## TASK OBJECTIVE:
Look through the entries for the string "chart" and copy every line where it shows up.

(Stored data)
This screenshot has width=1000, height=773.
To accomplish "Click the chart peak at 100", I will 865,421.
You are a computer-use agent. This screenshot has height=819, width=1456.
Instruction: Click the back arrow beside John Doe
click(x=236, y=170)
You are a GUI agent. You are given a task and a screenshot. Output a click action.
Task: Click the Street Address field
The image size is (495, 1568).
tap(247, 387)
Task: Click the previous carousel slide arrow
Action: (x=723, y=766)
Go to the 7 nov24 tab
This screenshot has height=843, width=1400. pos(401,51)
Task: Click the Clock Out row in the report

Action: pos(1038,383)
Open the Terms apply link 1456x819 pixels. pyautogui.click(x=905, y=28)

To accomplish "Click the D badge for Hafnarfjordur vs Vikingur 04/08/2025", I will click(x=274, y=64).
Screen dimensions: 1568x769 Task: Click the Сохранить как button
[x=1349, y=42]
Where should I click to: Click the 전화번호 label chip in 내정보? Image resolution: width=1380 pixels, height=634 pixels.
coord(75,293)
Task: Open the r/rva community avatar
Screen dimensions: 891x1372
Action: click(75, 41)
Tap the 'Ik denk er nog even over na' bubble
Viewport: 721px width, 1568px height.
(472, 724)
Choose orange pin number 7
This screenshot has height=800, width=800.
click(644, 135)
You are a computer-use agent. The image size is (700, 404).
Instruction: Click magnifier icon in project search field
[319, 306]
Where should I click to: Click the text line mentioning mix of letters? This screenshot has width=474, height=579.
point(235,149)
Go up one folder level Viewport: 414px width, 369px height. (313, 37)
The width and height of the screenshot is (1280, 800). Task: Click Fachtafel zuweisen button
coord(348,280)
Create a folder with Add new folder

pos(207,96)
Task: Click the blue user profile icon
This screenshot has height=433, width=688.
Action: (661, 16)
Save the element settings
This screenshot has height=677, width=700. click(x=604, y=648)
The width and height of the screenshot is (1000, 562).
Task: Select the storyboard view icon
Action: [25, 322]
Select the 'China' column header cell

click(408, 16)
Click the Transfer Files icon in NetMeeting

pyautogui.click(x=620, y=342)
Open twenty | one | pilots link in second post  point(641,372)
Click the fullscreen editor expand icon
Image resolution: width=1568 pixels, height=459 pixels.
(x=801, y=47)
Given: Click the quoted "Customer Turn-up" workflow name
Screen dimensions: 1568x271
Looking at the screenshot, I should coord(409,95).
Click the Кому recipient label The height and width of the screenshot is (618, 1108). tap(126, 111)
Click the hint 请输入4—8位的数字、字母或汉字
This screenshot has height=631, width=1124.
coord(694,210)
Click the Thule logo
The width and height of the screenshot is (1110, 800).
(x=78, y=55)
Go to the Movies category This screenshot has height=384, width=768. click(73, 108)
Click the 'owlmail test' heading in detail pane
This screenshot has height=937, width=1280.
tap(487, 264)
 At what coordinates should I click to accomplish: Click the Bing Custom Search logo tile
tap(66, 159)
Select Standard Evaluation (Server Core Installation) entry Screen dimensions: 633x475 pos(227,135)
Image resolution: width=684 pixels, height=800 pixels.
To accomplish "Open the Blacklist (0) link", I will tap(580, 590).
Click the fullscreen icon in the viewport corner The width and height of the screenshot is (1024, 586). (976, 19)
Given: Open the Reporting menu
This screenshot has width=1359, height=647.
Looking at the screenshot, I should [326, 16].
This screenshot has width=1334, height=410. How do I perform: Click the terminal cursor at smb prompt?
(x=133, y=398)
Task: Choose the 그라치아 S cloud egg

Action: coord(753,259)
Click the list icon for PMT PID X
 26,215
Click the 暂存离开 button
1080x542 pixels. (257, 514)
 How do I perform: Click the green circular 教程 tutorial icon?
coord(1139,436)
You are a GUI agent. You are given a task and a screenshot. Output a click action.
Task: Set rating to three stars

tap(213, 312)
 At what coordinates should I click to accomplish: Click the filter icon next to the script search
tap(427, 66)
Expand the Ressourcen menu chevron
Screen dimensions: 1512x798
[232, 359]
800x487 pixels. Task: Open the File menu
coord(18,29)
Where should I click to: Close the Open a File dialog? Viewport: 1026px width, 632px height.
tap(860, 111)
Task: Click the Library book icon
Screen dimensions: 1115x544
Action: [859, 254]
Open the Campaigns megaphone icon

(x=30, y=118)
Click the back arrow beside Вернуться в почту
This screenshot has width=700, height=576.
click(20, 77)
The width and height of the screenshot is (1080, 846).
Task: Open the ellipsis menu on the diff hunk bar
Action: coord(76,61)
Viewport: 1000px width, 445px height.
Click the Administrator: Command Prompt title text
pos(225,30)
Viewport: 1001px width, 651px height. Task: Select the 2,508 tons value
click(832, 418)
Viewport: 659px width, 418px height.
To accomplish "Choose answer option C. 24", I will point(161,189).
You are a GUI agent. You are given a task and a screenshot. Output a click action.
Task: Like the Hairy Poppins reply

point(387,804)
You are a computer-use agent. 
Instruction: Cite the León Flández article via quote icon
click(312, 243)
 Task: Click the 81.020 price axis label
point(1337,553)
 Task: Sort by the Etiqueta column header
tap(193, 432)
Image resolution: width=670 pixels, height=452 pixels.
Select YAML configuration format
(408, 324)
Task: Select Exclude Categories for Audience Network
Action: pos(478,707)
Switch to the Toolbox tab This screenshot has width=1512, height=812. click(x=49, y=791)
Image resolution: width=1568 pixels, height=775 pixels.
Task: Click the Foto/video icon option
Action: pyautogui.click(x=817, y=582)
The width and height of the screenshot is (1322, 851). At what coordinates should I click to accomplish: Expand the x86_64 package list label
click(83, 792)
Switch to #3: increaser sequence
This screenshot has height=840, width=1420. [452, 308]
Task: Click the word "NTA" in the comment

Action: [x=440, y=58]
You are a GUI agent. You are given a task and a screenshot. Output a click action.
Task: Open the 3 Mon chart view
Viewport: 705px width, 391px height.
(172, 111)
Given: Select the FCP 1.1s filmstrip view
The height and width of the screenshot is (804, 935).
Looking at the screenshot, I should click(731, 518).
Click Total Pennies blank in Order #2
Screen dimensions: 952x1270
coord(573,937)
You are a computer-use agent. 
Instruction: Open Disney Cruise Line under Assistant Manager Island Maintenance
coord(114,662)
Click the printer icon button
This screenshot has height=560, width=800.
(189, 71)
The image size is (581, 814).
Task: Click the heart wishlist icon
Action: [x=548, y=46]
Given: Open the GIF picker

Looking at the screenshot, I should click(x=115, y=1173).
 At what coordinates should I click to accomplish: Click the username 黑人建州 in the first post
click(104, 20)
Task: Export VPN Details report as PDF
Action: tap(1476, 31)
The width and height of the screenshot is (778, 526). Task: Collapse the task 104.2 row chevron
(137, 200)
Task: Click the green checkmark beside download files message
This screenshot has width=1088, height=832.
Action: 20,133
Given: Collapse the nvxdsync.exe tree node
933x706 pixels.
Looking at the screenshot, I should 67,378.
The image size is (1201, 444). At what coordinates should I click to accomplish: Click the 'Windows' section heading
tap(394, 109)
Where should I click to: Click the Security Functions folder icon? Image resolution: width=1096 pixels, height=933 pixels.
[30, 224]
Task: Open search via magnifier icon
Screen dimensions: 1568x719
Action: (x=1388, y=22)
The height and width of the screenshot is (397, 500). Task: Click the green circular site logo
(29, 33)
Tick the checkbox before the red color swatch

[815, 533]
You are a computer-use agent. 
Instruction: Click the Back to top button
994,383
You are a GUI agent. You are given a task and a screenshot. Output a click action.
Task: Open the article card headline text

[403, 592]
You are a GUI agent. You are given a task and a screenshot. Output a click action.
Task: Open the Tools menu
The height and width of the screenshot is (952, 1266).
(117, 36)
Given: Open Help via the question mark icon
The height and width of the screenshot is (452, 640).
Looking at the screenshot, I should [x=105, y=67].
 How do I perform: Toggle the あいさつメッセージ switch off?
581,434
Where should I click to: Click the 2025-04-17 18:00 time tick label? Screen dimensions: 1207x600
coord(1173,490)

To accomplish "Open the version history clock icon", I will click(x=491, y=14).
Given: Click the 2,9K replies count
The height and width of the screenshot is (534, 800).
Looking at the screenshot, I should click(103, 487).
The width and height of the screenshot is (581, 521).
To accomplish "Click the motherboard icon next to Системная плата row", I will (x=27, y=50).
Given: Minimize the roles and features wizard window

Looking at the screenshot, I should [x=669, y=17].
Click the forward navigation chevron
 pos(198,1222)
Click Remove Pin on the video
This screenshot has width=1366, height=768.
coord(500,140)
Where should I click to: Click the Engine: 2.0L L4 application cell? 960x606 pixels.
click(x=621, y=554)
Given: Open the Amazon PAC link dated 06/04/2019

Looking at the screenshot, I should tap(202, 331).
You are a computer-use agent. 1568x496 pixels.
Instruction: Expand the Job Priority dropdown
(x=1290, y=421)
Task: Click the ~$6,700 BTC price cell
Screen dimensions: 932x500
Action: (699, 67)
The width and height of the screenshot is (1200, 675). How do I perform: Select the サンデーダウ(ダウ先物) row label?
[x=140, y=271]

## OUTPUT FOR THIS TASK:
To accomplish "Click the chart peak at 100", I will 865,421.
Task: Open the 3 Mon chart view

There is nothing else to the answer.